— RECORDS PROVIDED —
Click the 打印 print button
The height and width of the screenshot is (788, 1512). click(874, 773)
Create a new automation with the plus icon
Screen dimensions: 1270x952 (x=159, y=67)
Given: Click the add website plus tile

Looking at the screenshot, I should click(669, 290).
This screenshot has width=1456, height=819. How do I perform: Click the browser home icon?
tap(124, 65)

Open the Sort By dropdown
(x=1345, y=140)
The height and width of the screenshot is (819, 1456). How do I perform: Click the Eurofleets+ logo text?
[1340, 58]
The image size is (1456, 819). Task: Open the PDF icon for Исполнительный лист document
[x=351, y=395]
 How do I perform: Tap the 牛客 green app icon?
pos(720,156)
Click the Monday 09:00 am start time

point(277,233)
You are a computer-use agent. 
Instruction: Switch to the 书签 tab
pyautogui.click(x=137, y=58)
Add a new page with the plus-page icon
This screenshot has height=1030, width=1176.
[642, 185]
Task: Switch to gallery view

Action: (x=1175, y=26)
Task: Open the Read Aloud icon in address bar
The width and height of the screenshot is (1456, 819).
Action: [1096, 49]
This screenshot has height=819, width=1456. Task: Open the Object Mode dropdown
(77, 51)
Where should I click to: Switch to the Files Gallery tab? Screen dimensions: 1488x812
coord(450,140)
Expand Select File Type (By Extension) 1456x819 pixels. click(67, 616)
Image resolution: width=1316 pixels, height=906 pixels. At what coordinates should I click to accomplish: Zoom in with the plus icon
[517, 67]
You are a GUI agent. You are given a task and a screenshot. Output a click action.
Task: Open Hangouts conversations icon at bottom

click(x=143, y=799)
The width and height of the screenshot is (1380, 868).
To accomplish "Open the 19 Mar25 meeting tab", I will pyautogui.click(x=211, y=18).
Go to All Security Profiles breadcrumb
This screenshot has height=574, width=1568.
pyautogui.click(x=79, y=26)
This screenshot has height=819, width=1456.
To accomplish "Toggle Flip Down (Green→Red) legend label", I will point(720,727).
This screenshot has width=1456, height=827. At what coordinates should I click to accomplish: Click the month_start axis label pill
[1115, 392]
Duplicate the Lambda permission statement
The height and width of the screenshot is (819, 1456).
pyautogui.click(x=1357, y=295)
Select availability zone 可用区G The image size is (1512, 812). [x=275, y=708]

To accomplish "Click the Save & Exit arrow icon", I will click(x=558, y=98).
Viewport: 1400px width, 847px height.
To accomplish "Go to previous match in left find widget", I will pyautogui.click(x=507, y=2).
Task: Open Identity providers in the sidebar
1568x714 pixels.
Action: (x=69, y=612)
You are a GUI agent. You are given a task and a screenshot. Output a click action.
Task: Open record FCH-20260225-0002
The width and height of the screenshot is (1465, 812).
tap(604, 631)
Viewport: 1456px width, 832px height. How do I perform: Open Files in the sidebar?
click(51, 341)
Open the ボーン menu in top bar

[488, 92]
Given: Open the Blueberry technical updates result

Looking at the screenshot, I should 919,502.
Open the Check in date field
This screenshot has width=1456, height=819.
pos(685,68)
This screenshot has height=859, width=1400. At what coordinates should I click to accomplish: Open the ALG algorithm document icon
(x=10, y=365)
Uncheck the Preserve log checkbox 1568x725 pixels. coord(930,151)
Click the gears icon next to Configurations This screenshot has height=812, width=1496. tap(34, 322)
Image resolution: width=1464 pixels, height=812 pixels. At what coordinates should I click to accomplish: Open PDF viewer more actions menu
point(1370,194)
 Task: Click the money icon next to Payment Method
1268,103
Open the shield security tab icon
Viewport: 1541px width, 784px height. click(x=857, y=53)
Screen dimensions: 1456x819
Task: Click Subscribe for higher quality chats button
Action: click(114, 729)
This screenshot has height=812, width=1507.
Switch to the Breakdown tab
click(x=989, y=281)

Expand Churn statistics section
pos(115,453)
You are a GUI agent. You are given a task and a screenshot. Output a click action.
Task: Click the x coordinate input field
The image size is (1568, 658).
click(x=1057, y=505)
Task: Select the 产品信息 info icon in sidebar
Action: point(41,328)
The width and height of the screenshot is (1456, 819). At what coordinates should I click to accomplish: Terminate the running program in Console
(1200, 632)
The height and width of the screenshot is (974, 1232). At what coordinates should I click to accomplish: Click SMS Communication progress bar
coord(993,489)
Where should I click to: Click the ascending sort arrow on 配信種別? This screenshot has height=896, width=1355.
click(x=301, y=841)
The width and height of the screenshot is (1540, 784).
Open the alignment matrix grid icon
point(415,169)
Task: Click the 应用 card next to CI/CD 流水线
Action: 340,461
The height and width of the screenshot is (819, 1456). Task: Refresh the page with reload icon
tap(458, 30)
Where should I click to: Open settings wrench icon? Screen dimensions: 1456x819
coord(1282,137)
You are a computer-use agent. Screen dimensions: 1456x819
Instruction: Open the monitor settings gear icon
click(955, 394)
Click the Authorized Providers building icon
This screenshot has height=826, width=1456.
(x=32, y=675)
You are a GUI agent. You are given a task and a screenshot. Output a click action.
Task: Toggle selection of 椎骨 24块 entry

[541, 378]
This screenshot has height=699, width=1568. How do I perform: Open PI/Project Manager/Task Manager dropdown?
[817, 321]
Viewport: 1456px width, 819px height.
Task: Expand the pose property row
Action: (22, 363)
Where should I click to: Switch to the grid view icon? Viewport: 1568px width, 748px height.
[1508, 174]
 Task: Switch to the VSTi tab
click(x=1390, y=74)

— YOUR INSTRUCTIONS —
With nothing added or dropped, retype the listing above.

— ANSWER TO THE PROBLEM —
Click the 打印 print button
The height and width of the screenshot is (788, 1512). click(874, 773)
Create a new automation with the plus icon
Screen dimensions: 1270x952 (x=159, y=67)
Given: Click the add website plus tile

Looking at the screenshot, I should click(669, 290).
This screenshot has width=1456, height=819. How do I perform: Click the browser home icon?
tap(124, 65)

Open the Sort By dropdown
(x=1345, y=140)
The height and width of the screenshot is (819, 1456). How do I perform: Click the Eurofleets+ logo text?
[1340, 58]
The image size is (1456, 819). Task: Open the PDF icon for Исполнительный лист document
[x=351, y=395]
 How do I perform: Tap the 牛客 green app icon?
pos(720,156)
Click the Monday 09:00 am start time

point(277,233)
You are a computer-use agent. 
Instruction: Switch to the 书签 tab
pyautogui.click(x=137, y=58)
Add a new page with the plus-page icon
This screenshot has height=1030, width=1176.
[642, 185]
Task: Switch to gallery view

Action: (x=1175, y=26)
Task: Open the Read Aloud icon in address bar
The width and height of the screenshot is (1456, 819).
Action: [1096, 49]
This screenshot has height=819, width=1456. Task: Open the Object Mode dropdown
(77, 51)
Where should I click to: Switch to the Files Gallery tab? Screen dimensions: 1488x812
coord(450,140)
Expand Select File Type (By Extension) 1456x819 pixels. click(67, 616)
Image resolution: width=1316 pixels, height=906 pixels. At what coordinates should I click to accomplish: Zoom in with the plus icon
[517, 67]
You are a GUI agent. You are given a task and a screenshot. Output a click action.
Task: Open Hangouts conversations icon at bottom

click(x=143, y=799)
The width and height of the screenshot is (1380, 868).
To accomplish "Open the 19 Mar25 meeting tab", I will pyautogui.click(x=211, y=18).
Go to All Security Profiles breadcrumb
This screenshot has height=574, width=1568.
pyautogui.click(x=79, y=26)
This screenshot has height=819, width=1456.
To accomplish "Toggle Flip Down (Green→Red) legend label", I will point(720,727).
This screenshot has width=1456, height=827. At what coordinates should I click to accomplish: Click the month_start axis label pill
[1115, 392]
Duplicate the Lambda permission statement
The height and width of the screenshot is (819, 1456).
pyautogui.click(x=1357, y=295)
Select availability zone 可用区G The image size is (1512, 812). [x=275, y=708]

To accomplish "Click the Save & Exit arrow icon", I will click(x=558, y=98).
Viewport: 1400px width, 847px height.
To accomplish "Go to previous match in left find widget", I will pyautogui.click(x=507, y=2).
Task: Open Identity providers in the sidebar
1568x714 pixels.
Action: (x=69, y=612)
You are a GUI agent. You are given a task and a screenshot. Output a click action.
Task: Open record FCH-20260225-0002
The width and height of the screenshot is (1465, 812).
tap(604, 631)
Viewport: 1456px width, 832px height. How do I perform: Open Files in the sidebar?
click(51, 341)
Open the ボーン menu in top bar

[488, 92]
Given: Open the Blueberry technical updates result

Looking at the screenshot, I should 919,502.
Open the Check in date field
This screenshot has width=1456, height=819.
pos(685,68)
This screenshot has height=859, width=1400. At what coordinates should I click to accomplish: Open the ALG algorithm document icon
(x=10, y=365)
Uncheck the Preserve log checkbox 1568x725 pixels. coord(930,151)
Click the gears icon next to Configurations This screenshot has height=812, width=1496. tap(34, 322)
Image resolution: width=1464 pixels, height=812 pixels. At what coordinates should I click to accomplish: Open PDF viewer more actions menu
point(1370,194)
 Task: Click the money icon next to Payment Method
1268,103
Open the shield security tab icon
Viewport: 1541px width, 784px height. click(x=857, y=53)
Screen dimensions: 1456x819
Task: Click Subscribe for higher quality chats button
Action: click(114, 729)
This screenshot has height=812, width=1507.
Switch to the Breakdown tab
click(x=989, y=281)

Expand Churn statistics section
pos(115,453)
You are a GUI agent. You are given a task and a screenshot. Output a click action.
Task: Click the x coordinate input field
The image size is (1568, 658).
click(x=1057, y=505)
Task: Select the 产品信息 info icon in sidebar
Action: point(41,328)
The width and height of the screenshot is (1456, 819). At what coordinates should I click to accomplish: Terminate the running program in Console
(1200, 632)
The height and width of the screenshot is (974, 1232). At what coordinates should I click to accomplish: Click SMS Communication progress bar
coord(993,489)
Where should I click to: Click the ascending sort arrow on 配信種別? This screenshot has height=896, width=1355.
click(x=301, y=841)
The width and height of the screenshot is (1540, 784).
Open the alignment matrix grid icon
point(415,169)
Task: Click the 应用 card next to CI/CD 流水线
Action: 340,461
The height and width of the screenshot is (819, 1456). Task: Refresh the page with reload icon
tap(458, 30)
Where should I click to: Open settings wrench icon? Screen dimensions: 1456x819
coord(1282,137)
You are a computer-use agent. Screen dimensions: 1456x819
Instruction: Open the monitor settings gear icon
click(955, 394)
Click the Authorized Providers building icon
This screenshot has height=826, width=1456.
(x=32, y=675)
You are a GUI agent. You are given a task and a screenshot. Output a click action.
Task: Toggle selection of 椎骨 24块 entry

[541, 378]
This screenshot has height=699, width=1568. How do I perform: Open PI/Project Manager/Task Manager dropdown?
[817, 321]
Viewport: 1456px width, 819px height.
Task: Expand the pose property row
Action: (22, 363)
Where should I click to: Switch to the grid view icon? Viewport: 1568px width, 748px height.
[1508, 174]
 Task: Switch to the VSTi tab
click(x=1390, y=74)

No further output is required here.